Curator: Too many Forcemerge Tasks


#1

Hi,
I have enabled forcemerge management via curator and it is causing us an issue. That is, after enabling it late on Thursday we now have 1400+ running tasks. This is not a large cluster and so is causing widespread issues.
Config file looks like this:

  action_forcemerge.yml: |-
    ---
    actions:
      1:
        action: forcemerge
        description: "Perform forcemerge operation on rolled indices"
        options:
          max_num_segments: 1
          timeout_override: 21600
          ignore_empty_list: true
          delay: 300
          disable_action: true
        filters:
        - filtertype: age
          source: creation_date
          direction: older
          unit: days
          unit_count: 1
        - filtertype: forcemerged
          max_num_segments: 1
          exclude: true

It's triggered from a cronjob which runs once per day...

However, the tasks that are running are not cancellable. So, how can I clear them down? They don't seem to be active in that segment counts have not fallen to 1 per shard with 4 merges currently running against today's index (1 per shard).

Regards,
D


(Aaron Mildenstein) #2

Action 1 will not run with this set. I don't think your forcemerges are even happening.

Also, if your Curator filters select 10 indices, Curator will only request one forcemerge at a time, as sending those concurrently would be too much I/O for Elasticsearch to try to manage at once. I repeat, Curator only permits a single forcemerge to run at a time.
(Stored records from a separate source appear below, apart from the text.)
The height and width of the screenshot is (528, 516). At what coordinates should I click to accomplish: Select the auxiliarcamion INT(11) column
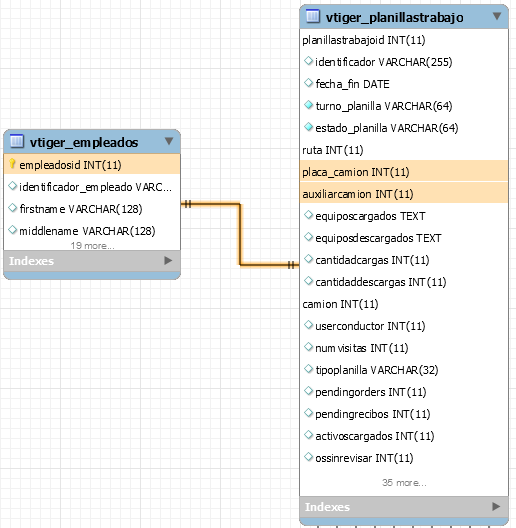pyautogui.click(x=404, y=194)
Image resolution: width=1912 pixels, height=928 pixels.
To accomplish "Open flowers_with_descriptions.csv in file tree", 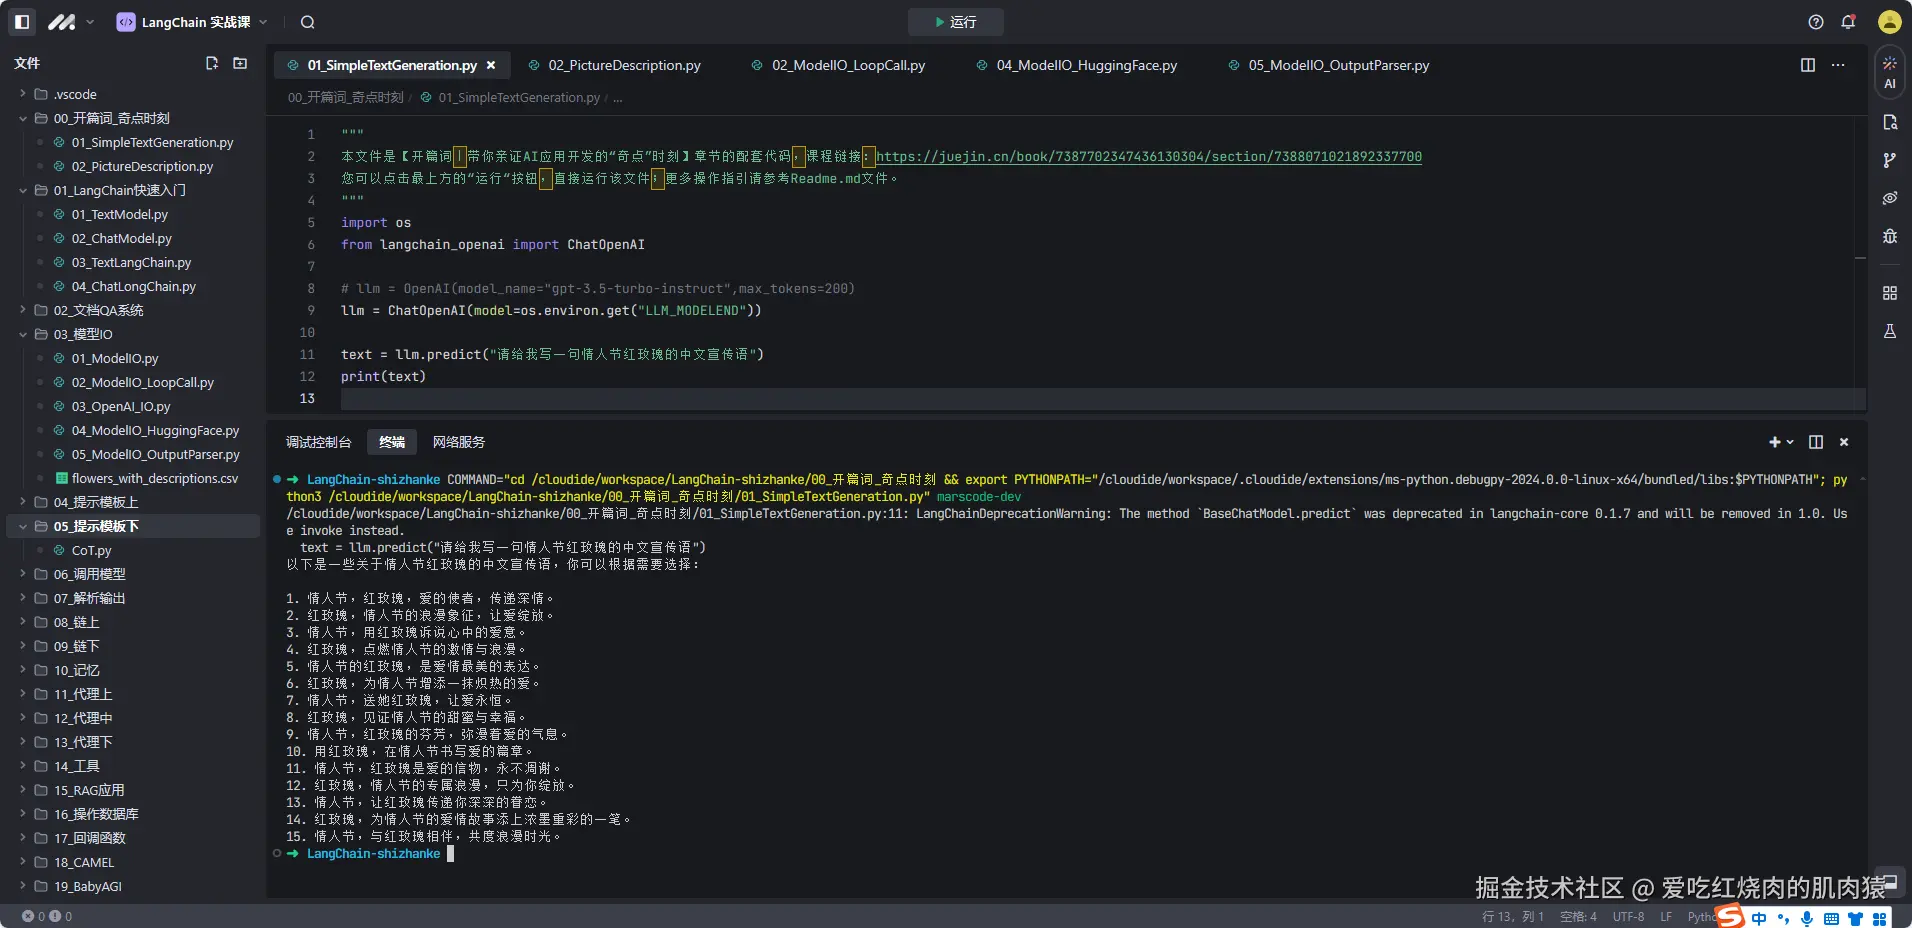I will click(154, 478).
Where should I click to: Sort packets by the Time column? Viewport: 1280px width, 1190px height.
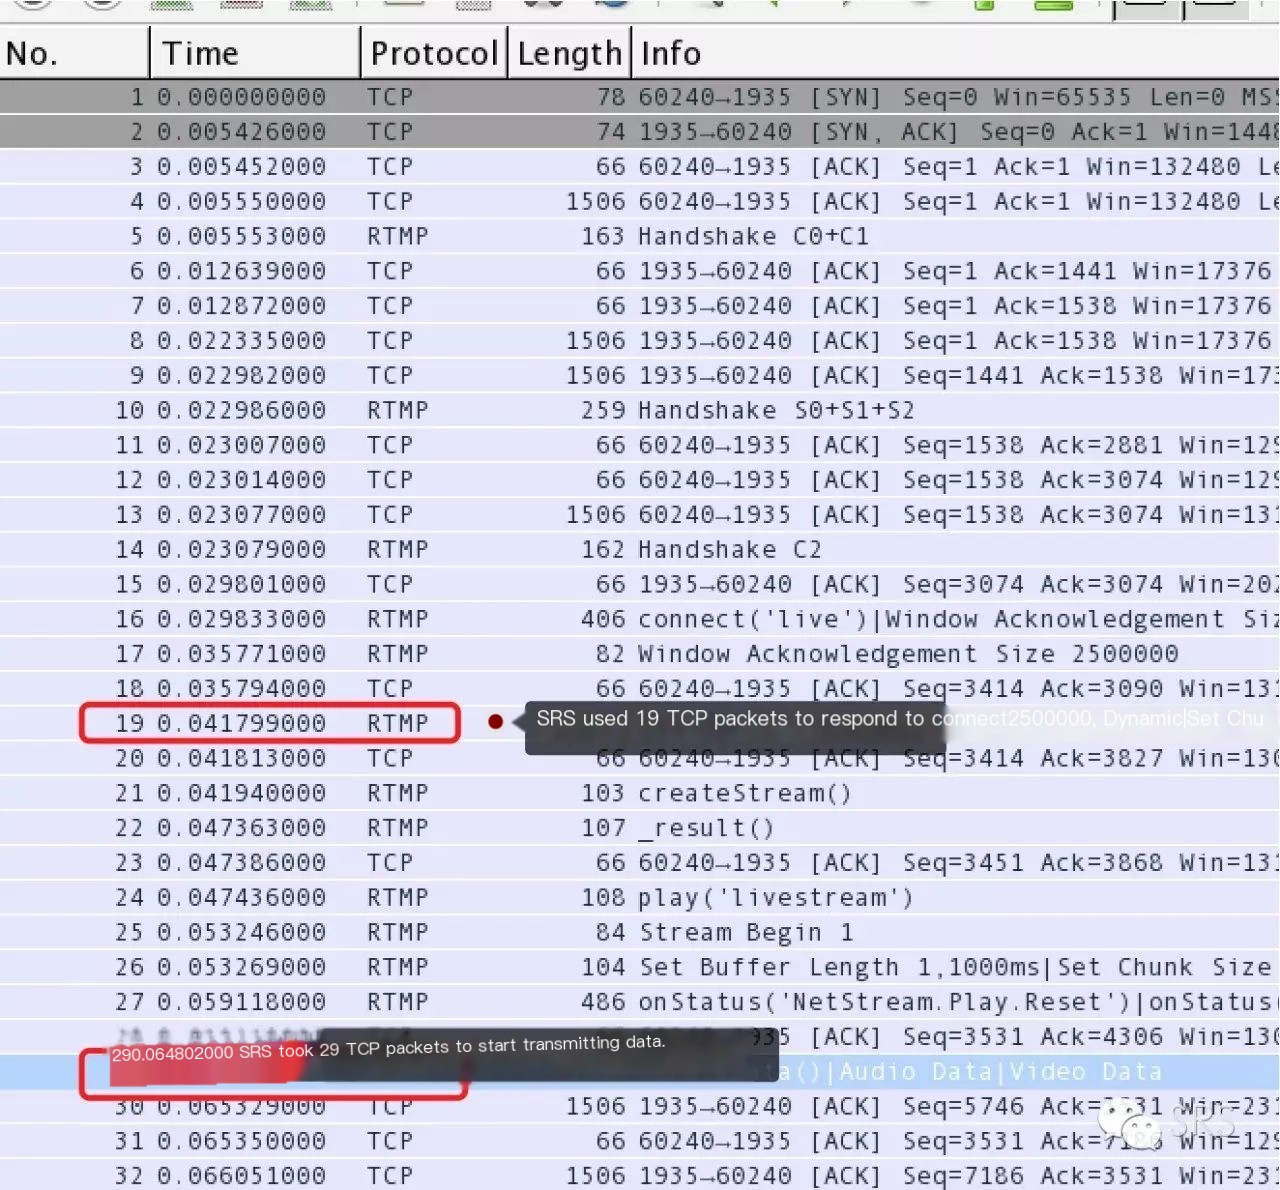[200, 52]
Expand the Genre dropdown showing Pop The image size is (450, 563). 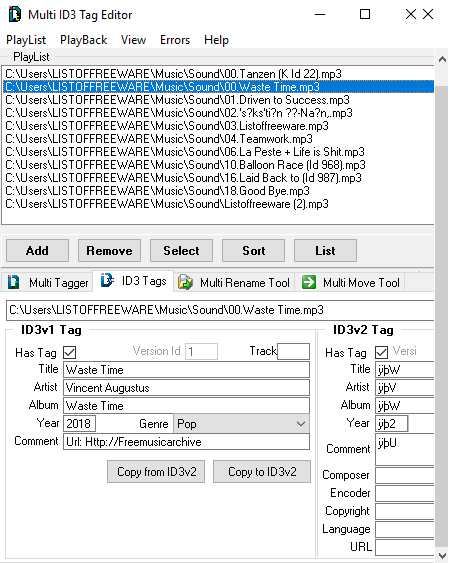coord(241,424)
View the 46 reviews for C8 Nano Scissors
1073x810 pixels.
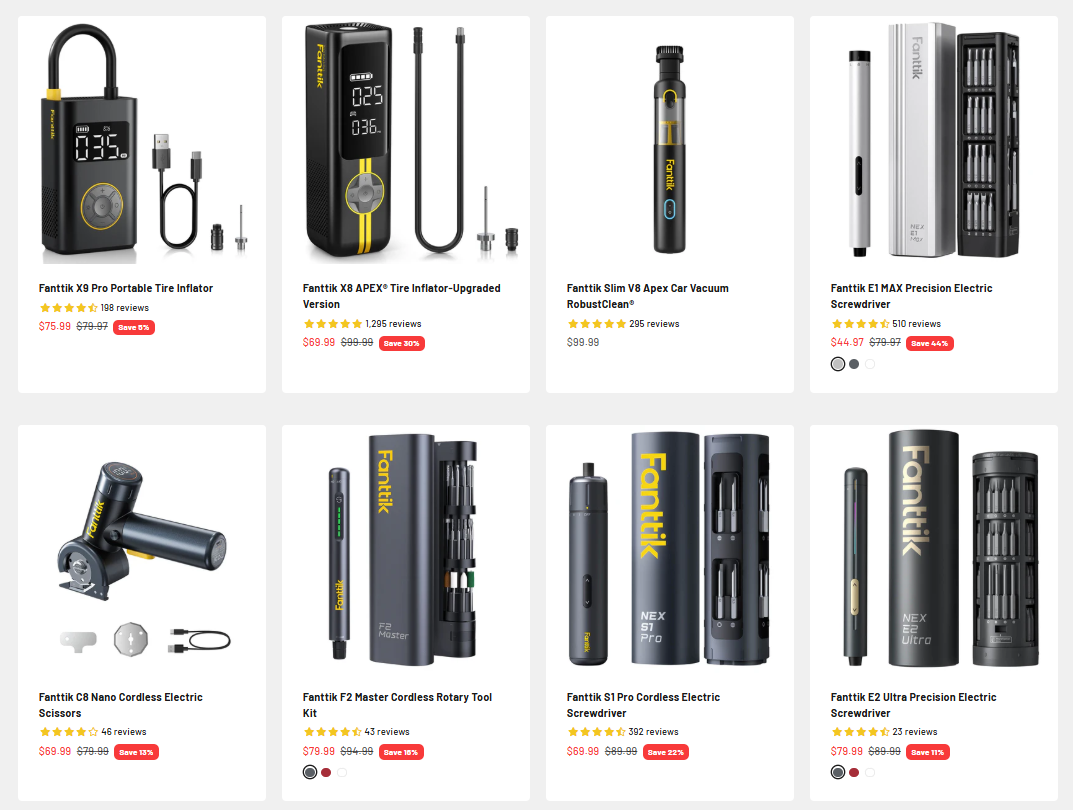click(x=124, y=731)
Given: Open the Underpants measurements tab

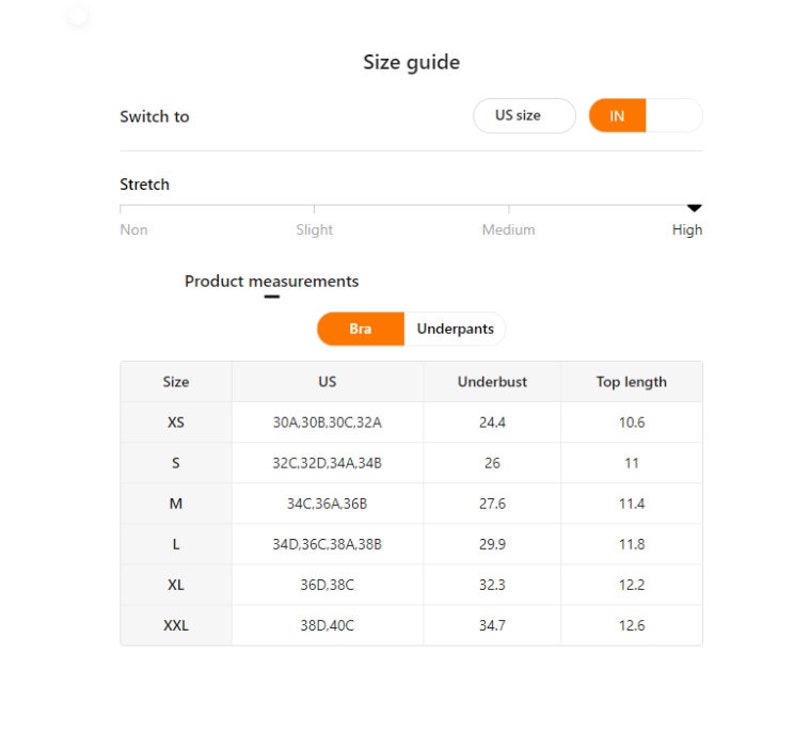Looking at the screenshot, I should pyautogui.click(x=455, y=329).
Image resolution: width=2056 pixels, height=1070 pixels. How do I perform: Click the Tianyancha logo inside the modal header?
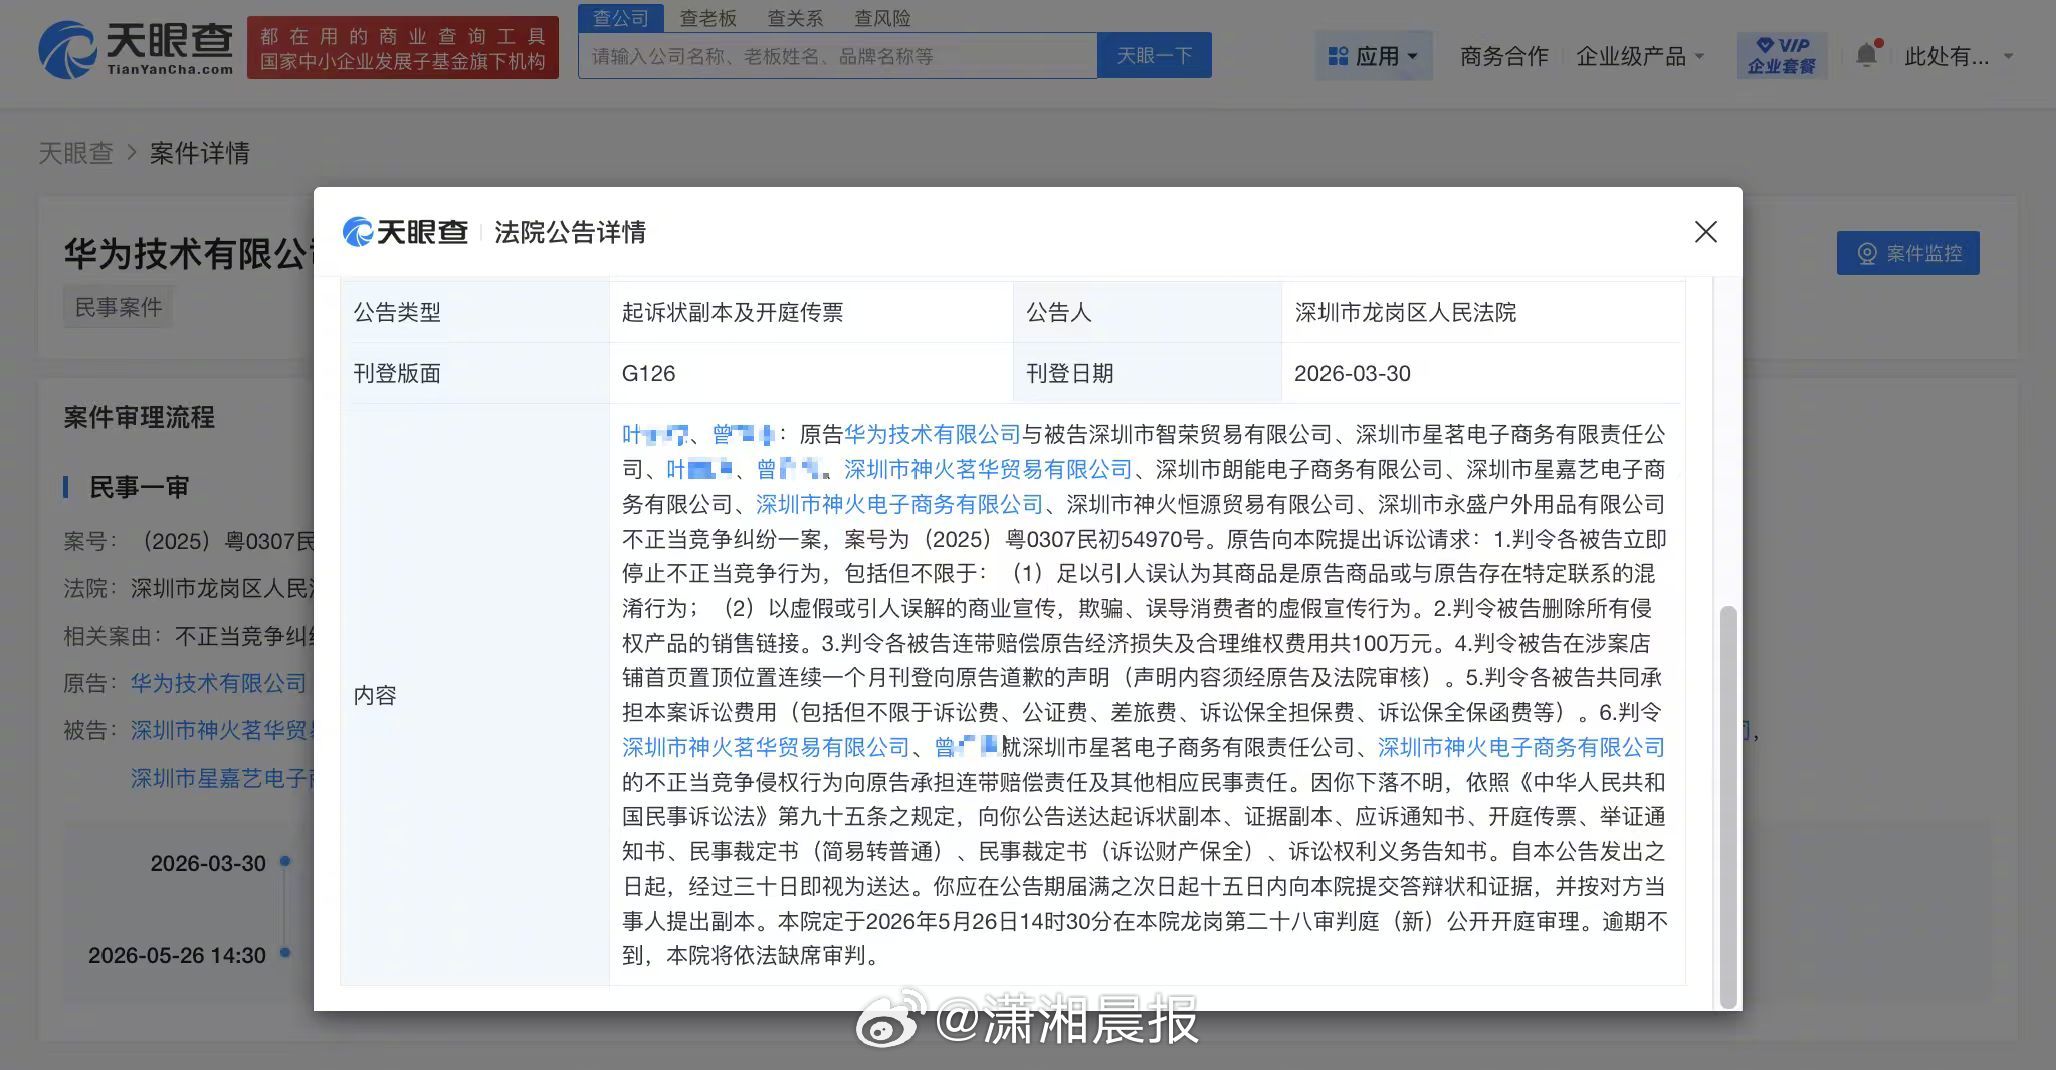(x=405, y=231)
Additionally, once a single forcemerge request has been made to Elasticsearch, others will be blocked until the first one is finished. Elasticsearch will only handle 1 forcemerge request at a time.

I'm not sure where you got the 1400 number, but forcemerges do not show up in the _tasks API that I have ever seen. I looked to see if I could detect them that way, and found that I could not.


#3

Ah sorry, this is an updated version of the action that is now disabled. It was active until this morning. Sorry for that :slight_smile:


#4

@theuntergeek So, treat that config as if it is active...


(Aaron Mildenstein) #5

The rest of my initial answer does treat it as if it is active. My answer is still applicable.


#6

Perhaps there's something happening with the container running the job. I'll focus on that for now. Thank you...


(system) #7

This topic was automatically closed 28 days after the last reply. New replies are no longer allowed.